The Point of No Return

Friday, August 13th, 2010

Jeffrey Goldberg of The Atlantic says that he is not engaging in a thought exercise or a one-man war game when he discusses the plausibility and potential consequences of an Israeli strike on Iran:

Israel has twice before successfully attacked and destroyed an enemy’s nuclear program. In 1981, Israeli warplanes bombed the Iraqi reactor at Osirak, halting — forever, as it turned out — Saddam Hussein’s nuclear ambitions; and in 2007, Israeli planes destroyed a North Korean–built reactor in Syria. An attack on Iran, then, would be unprecedented only in scope and complexity.

I have been exploring the possibility that such a strike will eventually occur for more than seven years, since my first visit to Tehran, where I attempted to understand both the Iranian desire for nuclear weapons and the regime’s theologically motivated desire to see the Jewish state purged from the Middle East, and especially since March of 2009, when I had an extended discussion about the Iranian nuclear program with Benjamin Netanyahu, hours before he was sworn in as Israel’s prime minister. In the months since then, I have interviewed roughly 40 current and past Israeli decision makers about a military strike, as well as many American and Arab officials.

In most of these interviews, I have asked a simple question: what is the percentage chance that Israel will attack the Iranian nuclear program in the near future? Not everyone would answer this question, but a consensus emerged that there is a better than 50 percent chance that Israel will launch a strike by next July.

(Of course, it is in the Israeli interest to let it be known that the country is considering military action, if for no other reason than to concentrate the attention of the Obama administration. But I tested the consensus by speaking to multiple sources both in and out of government, and of different political parties. Citing the extraordinary sensitivity of the subject, most spoke only reluctantly, and on condition of anonymity. They were not part of some public-relations campaign.)

The reasoning offered by Israeli decision makers was uncomplicated: Iran is, at most, one to three years away from having a breakout nuclear capability (often understood to be the capacity to assemble more than one missile-ready nuclear device within about three months of deciding to do so). The Iranian regime, by its own statements and actions, has made itself Israel’s most zealous foe; and the most crucial component of Israeli national-security doctrine, a tenet that dates back to the 1960s, when Israel developed its own nuclear capability as a response to the Jewish experience during the Holocaust, is that no regional adversary should be allowed to achieve nuclear parity with the reborn and still-besieged Jewish state.

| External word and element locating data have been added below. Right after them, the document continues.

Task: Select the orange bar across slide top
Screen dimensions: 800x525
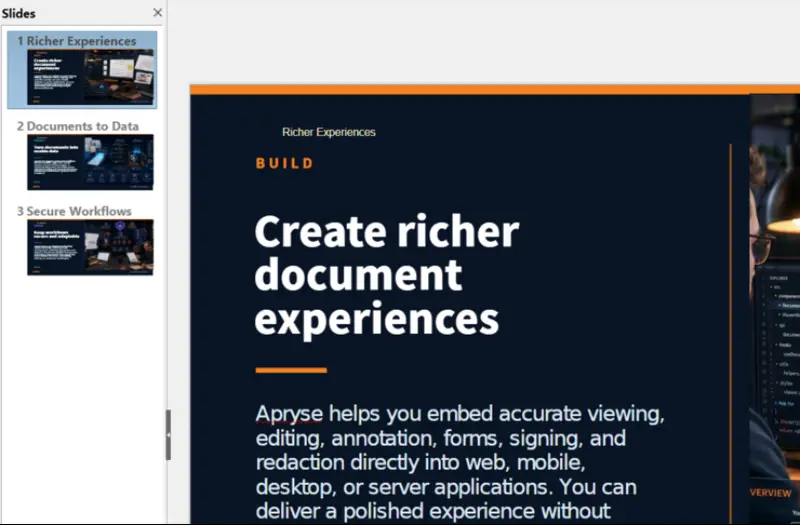Action: [x=495, y=90]

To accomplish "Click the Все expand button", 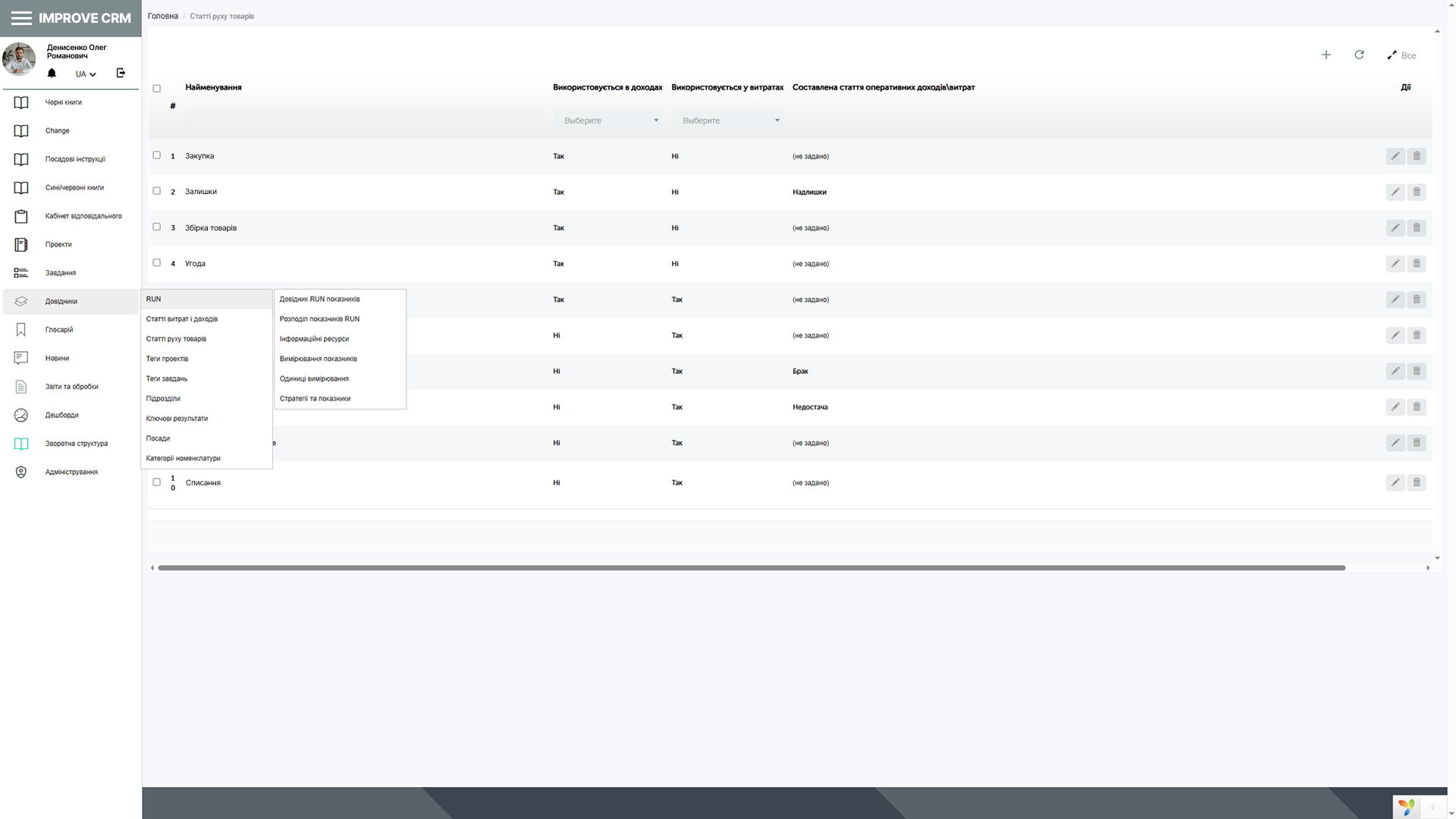I will [1401, 55].
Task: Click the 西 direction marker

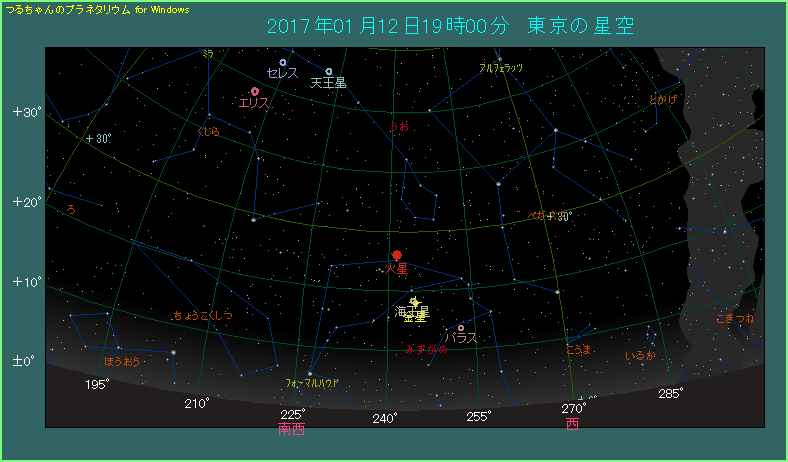Action: tap(572, 423)
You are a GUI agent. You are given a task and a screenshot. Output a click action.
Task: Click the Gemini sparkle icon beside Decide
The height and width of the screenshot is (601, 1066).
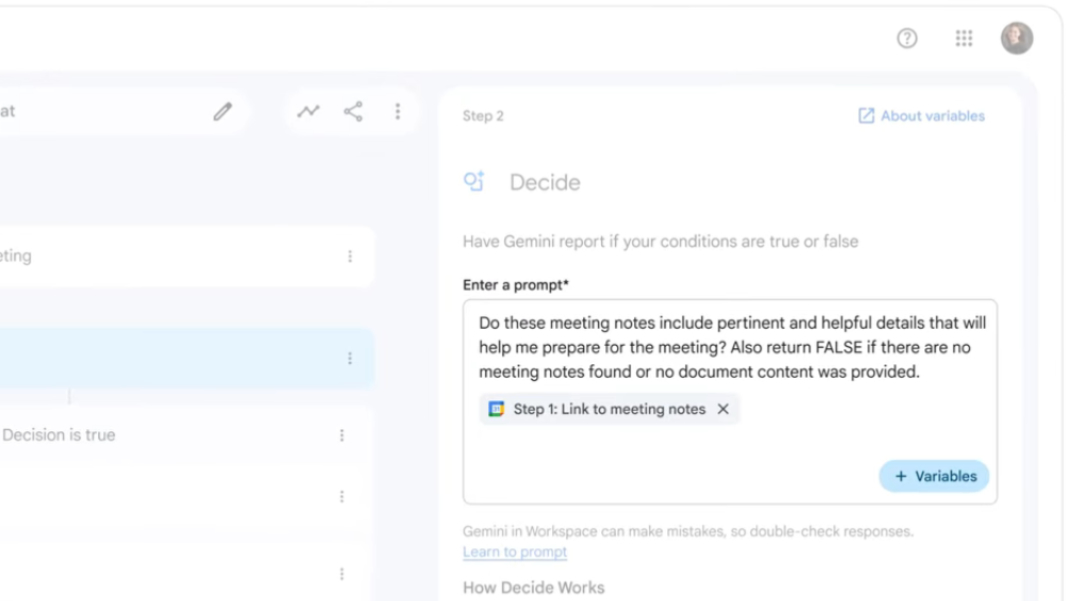click(x=474, y=182)
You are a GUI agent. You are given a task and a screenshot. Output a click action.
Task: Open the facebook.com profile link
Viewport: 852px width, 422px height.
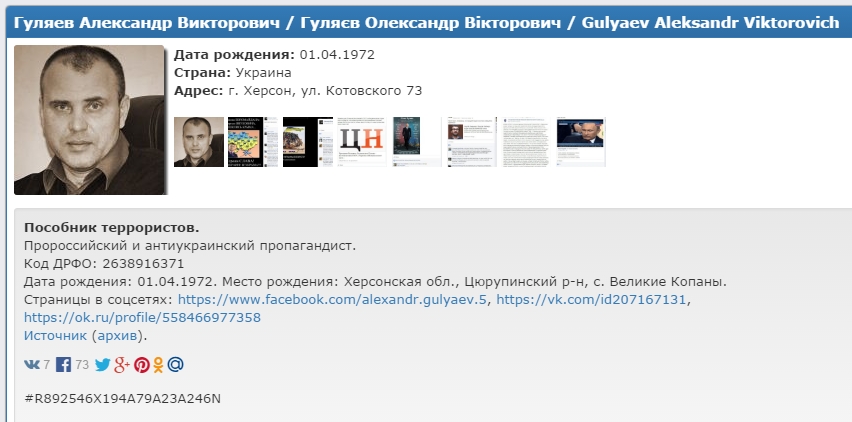coord(332,299)
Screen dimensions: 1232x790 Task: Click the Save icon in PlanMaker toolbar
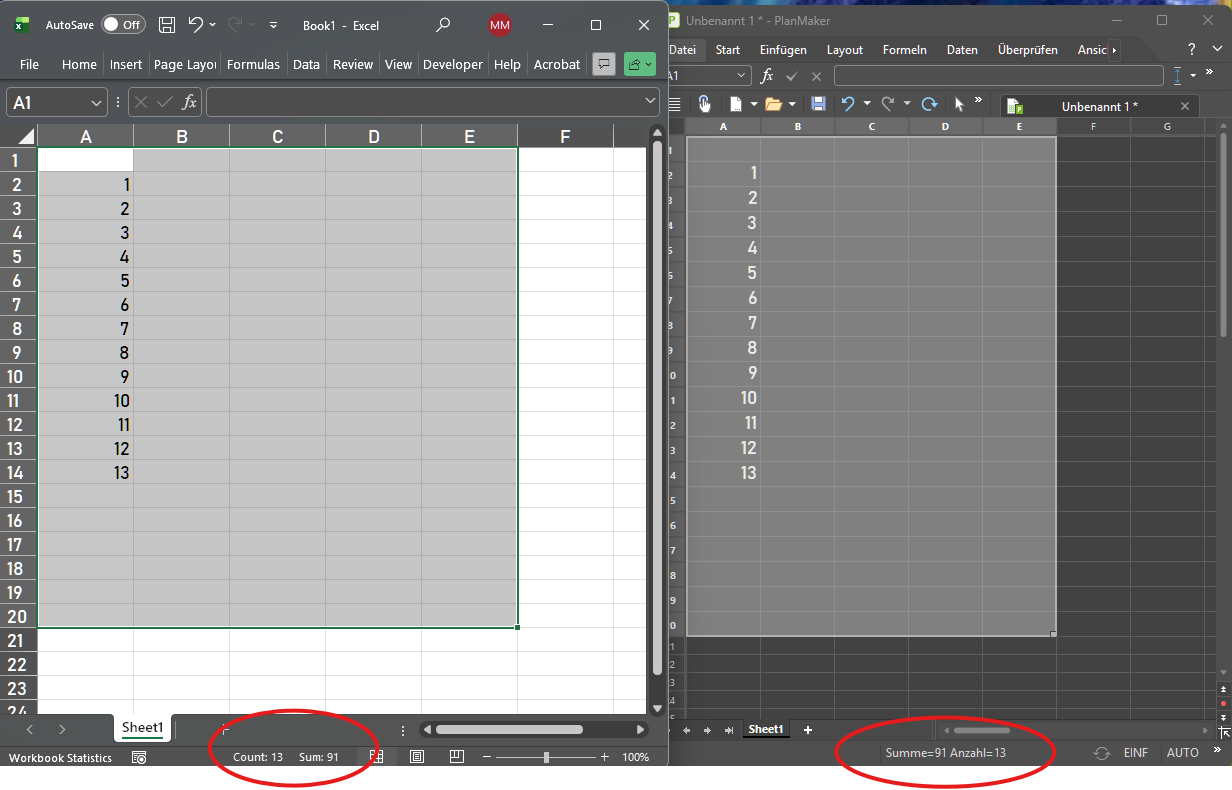point(819,103)
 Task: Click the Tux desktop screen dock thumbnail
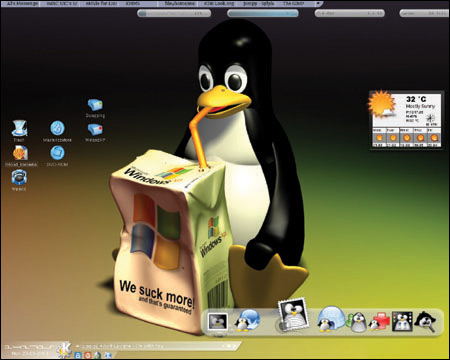(218, 322)
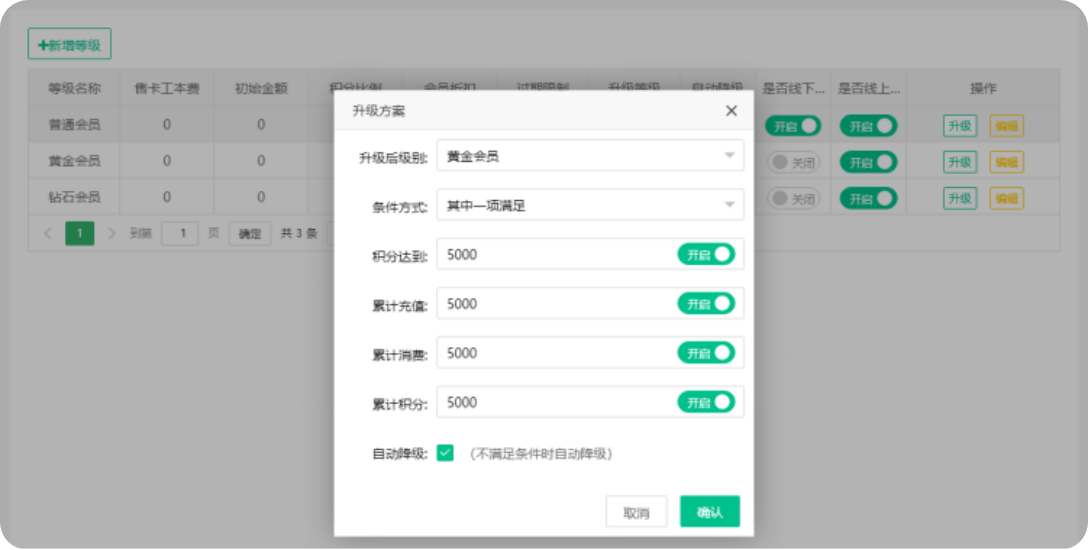
Task: Go to the previous page arrow
Action: (48, 233)
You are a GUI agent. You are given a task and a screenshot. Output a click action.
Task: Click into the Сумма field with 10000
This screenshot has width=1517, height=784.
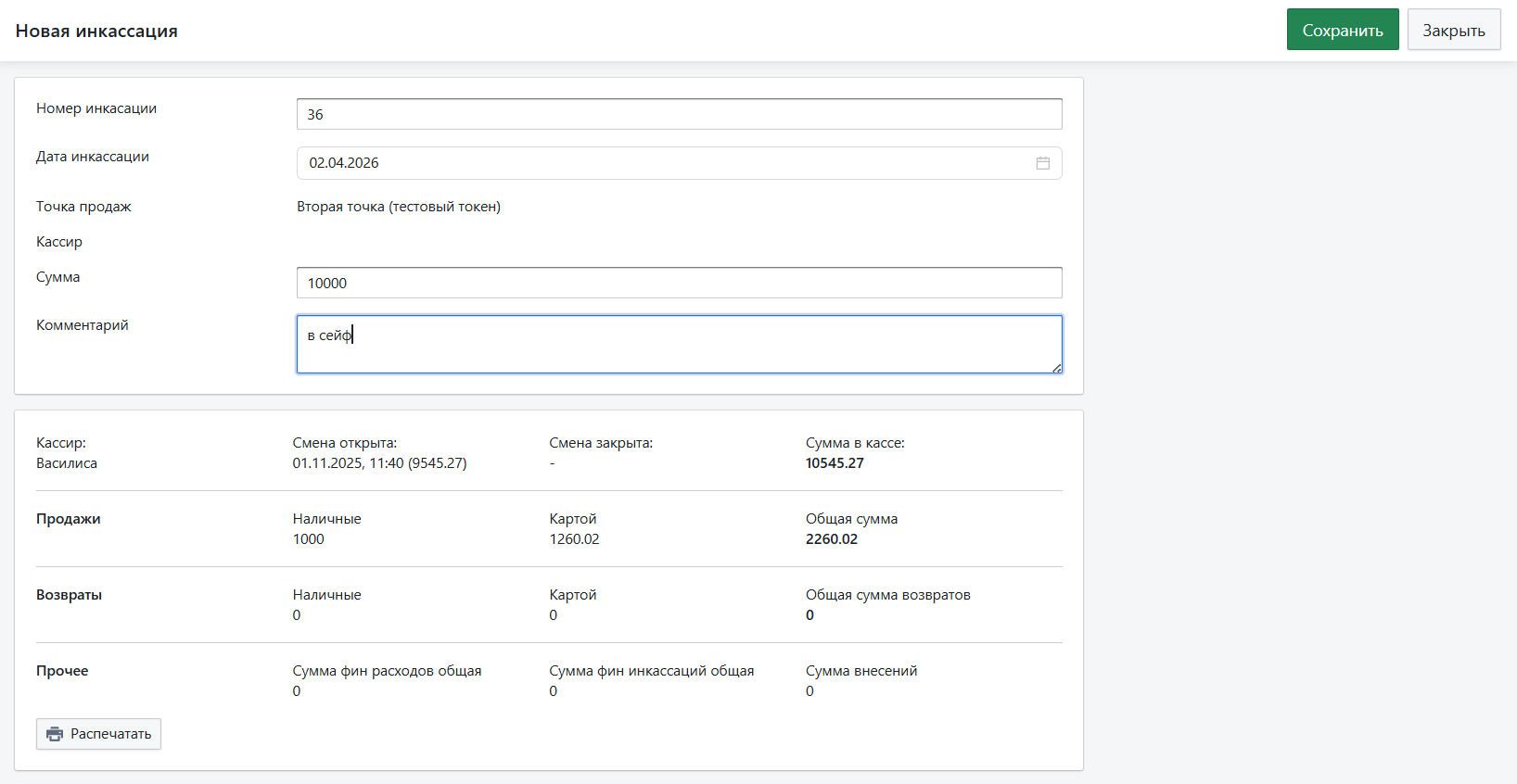(x=679, y=283)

Genius, as he calls himself, adds that Iran can bring Israel to its knees without a single explosion:

They will mobilize for war against us, we’ll have to mobilize in response, and our entire country will grind to a halt. Then they’ll demobilize, mobilize again, demobilize, mobilize again, etc., which they can do forever because — as crap as their economy is — they have oil and we don’t have it. An Iranian mobilization could also last for weeks — what do the mullahs care? — but a full Israeli mobilization for war means that our crops rot in the fields, our buses don’t get driven and the simple, day-to-day business of life doesn’t get done. A single full mobilization for war every year could wipe us off the map, let alone having to mobilize the whole military on a monthly or weekly basis.

And if that alone doesn’t change the rules of the game, almost all of Israel is now in range of Hezballah’s missiles. In the era of the Mullahs’ Bomb, Hezballah can begin to strike at Israel with relative impunity. Any response will mean another Iranian mobilization, triggering what we know we don’t want. Does anyone doubt that Tel Aviv will be hit by missiles from Lebanon in the next war? I fully expect to see the inside of a bomb shelter in the not-too-distant future.